■ TASK TO COMPLETE: Could you print exactly the lines of the listing below, starting at the line that has "Image resolution: width=1024" and ending at the line that has "Open the Jack", and only those lines?

■ RECORDS FOR THIS EXERCISE:
_ _ _ _

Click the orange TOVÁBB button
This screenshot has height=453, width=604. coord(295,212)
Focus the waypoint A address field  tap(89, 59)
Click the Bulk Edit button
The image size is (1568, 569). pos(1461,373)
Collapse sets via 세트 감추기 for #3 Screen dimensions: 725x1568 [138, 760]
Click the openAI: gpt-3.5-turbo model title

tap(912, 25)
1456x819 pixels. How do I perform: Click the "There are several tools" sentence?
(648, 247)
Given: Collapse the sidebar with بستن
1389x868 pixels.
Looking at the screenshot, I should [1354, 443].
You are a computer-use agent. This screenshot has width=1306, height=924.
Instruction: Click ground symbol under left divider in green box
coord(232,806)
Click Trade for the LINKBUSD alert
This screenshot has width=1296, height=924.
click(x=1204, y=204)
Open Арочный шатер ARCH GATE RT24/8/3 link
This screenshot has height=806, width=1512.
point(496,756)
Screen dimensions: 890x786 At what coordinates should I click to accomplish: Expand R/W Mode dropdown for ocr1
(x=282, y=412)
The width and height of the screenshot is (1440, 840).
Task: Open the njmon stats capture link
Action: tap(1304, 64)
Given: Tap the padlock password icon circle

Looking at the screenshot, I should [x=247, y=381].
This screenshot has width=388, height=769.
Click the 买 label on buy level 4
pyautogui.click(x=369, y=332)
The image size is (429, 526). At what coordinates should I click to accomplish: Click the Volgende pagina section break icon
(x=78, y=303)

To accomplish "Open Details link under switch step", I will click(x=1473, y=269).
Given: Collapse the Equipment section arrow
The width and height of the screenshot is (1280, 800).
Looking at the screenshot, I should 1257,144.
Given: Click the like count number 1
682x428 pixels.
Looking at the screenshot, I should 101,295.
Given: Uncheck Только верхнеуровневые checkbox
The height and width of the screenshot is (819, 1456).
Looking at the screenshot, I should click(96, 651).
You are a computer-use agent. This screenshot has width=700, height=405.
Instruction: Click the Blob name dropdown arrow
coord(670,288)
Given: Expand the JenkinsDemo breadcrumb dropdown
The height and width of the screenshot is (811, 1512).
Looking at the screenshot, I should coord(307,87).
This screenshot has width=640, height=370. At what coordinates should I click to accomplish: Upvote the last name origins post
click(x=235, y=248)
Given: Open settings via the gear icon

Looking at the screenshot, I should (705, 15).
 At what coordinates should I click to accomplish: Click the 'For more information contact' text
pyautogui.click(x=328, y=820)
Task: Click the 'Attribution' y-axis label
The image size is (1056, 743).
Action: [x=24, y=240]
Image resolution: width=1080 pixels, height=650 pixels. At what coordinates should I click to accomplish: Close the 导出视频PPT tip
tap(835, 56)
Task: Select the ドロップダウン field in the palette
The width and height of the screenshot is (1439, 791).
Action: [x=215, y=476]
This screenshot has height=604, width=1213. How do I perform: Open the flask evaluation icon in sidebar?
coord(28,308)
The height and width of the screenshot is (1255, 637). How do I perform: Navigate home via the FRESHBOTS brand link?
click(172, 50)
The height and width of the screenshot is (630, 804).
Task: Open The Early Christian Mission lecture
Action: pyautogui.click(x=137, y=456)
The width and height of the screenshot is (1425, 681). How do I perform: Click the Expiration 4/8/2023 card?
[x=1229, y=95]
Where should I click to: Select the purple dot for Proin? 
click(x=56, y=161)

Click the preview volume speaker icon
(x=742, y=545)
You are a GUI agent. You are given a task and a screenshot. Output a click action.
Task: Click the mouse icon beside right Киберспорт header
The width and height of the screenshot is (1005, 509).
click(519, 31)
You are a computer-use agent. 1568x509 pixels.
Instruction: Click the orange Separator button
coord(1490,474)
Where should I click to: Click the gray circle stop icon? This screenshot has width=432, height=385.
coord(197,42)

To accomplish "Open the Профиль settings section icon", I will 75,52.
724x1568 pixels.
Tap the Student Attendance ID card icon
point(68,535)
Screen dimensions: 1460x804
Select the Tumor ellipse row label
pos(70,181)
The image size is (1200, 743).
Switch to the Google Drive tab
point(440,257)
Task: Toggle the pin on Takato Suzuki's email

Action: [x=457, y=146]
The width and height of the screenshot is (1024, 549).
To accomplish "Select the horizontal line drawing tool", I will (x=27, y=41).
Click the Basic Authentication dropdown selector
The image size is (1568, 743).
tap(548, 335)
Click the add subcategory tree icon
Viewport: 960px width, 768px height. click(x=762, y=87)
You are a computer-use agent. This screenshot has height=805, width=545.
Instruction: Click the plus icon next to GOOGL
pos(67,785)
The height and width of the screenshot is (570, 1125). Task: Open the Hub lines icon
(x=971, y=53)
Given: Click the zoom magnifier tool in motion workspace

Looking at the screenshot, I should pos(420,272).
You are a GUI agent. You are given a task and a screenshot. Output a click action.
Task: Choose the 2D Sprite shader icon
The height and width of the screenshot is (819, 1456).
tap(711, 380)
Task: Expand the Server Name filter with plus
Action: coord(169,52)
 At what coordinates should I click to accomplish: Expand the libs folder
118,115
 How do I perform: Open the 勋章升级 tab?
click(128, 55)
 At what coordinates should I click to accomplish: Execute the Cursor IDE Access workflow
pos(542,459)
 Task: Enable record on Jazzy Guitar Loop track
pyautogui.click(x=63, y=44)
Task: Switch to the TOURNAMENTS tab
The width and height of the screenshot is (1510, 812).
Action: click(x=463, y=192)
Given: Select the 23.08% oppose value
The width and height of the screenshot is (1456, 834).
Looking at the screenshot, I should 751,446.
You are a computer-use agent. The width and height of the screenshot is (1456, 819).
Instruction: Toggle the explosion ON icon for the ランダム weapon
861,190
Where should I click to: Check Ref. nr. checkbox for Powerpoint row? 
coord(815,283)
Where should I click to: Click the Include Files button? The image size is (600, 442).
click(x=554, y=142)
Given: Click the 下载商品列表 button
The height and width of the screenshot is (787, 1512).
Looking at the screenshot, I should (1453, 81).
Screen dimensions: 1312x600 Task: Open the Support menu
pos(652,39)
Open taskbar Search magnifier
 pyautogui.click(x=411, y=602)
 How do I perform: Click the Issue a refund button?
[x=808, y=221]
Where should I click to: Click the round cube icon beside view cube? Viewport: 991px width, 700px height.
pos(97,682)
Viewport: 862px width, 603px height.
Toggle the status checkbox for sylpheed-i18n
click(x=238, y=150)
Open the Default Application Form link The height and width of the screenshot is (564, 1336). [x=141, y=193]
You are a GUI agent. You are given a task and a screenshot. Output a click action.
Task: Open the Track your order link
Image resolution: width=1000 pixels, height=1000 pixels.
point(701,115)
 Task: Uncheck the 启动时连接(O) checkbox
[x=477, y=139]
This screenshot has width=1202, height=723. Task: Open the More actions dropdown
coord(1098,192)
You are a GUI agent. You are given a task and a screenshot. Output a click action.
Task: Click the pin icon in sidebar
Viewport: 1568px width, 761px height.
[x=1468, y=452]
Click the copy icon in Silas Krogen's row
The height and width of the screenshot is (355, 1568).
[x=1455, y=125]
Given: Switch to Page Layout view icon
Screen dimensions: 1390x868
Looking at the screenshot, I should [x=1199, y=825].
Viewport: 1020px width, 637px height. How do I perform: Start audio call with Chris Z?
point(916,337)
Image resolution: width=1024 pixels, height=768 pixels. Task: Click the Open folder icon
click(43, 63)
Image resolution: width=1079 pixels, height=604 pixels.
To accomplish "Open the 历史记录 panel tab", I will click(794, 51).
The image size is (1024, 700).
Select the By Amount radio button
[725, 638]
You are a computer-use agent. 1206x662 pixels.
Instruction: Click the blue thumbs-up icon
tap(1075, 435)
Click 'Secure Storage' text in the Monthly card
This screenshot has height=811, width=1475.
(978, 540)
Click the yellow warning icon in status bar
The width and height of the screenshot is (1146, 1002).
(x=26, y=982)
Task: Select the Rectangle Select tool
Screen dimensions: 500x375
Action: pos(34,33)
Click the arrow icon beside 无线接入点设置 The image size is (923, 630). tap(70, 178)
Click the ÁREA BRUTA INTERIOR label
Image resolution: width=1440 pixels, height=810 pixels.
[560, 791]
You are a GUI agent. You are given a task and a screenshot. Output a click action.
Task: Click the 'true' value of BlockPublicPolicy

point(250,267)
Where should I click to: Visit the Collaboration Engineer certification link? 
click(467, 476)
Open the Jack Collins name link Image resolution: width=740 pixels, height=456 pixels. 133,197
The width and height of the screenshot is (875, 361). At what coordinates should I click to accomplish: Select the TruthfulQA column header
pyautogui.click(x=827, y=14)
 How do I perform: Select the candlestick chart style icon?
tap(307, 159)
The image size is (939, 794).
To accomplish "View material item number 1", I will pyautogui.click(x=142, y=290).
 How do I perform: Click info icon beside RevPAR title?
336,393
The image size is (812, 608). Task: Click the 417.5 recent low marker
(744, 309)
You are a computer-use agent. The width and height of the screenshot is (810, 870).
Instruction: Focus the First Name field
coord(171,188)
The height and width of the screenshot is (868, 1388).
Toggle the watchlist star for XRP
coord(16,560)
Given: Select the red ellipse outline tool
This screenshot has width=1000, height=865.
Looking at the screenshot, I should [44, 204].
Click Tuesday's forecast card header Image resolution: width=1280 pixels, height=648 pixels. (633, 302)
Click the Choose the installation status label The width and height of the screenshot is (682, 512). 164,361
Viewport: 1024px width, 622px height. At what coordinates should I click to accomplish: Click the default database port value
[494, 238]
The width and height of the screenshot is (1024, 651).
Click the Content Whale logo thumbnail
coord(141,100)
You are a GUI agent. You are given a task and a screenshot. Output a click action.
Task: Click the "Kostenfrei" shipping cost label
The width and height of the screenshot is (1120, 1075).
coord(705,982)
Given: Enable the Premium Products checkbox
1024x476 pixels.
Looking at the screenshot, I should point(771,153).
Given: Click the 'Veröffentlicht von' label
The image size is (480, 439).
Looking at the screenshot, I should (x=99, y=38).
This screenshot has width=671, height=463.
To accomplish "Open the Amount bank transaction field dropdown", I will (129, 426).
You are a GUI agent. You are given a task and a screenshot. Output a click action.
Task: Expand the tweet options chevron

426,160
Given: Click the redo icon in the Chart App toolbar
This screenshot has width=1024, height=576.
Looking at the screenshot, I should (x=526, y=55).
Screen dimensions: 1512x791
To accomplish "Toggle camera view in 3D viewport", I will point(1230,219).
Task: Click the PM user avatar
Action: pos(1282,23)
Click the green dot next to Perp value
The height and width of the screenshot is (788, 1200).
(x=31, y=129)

_ _ _ _

■ EXERCISE RESPONSE:
Image resolution: width=1024 pixels, height=768 pixels. Task: Click the Open folder icon
click(43, 63)
Image resolution: width=1079 pixels, height=604 pixels.
To accomplish "Open the 历史记录 panel tab", I will click(794, 51).
The image size is (1024, 700).
Select the By Amount radio button
[725, 638]
You are a computer-use agent. 1206x662 pixels.
Instruction: Click the blue thumbs-up icon
tap(1075, 435)
Click 'Secure Storage' text in the Monthly card
This screenshot has height=811, width=1475.
(978, 540)
Click the yellow warning icon in status bar
The width and height of the screenshot is (1146, 1002).
(x=26, y=982)
Task: Select the Rectangle Select tool
Screen dimensions: 500x375
Action: pos(34,33)
Click the arrow icon beside 无线接入点设置 The image size is (923, 630). tap(70, 178)
Click the ÁREA BRUTA INTERIOR label
Image resolution: width=1440 pixels, height=810 pixels.
[560, 791]
You are a GUI agent. You are given a task and a screenshot. Output a click action.
Task: Click the 'true' value of BlockPublicPolicy

point(250,267)
Where should I click to: Visit the Collaboration Engineer certification link? 
click(467, 476)
Open the Jack Collins name link Image resolution: width=740 pixels, height=456 pixels. 133,197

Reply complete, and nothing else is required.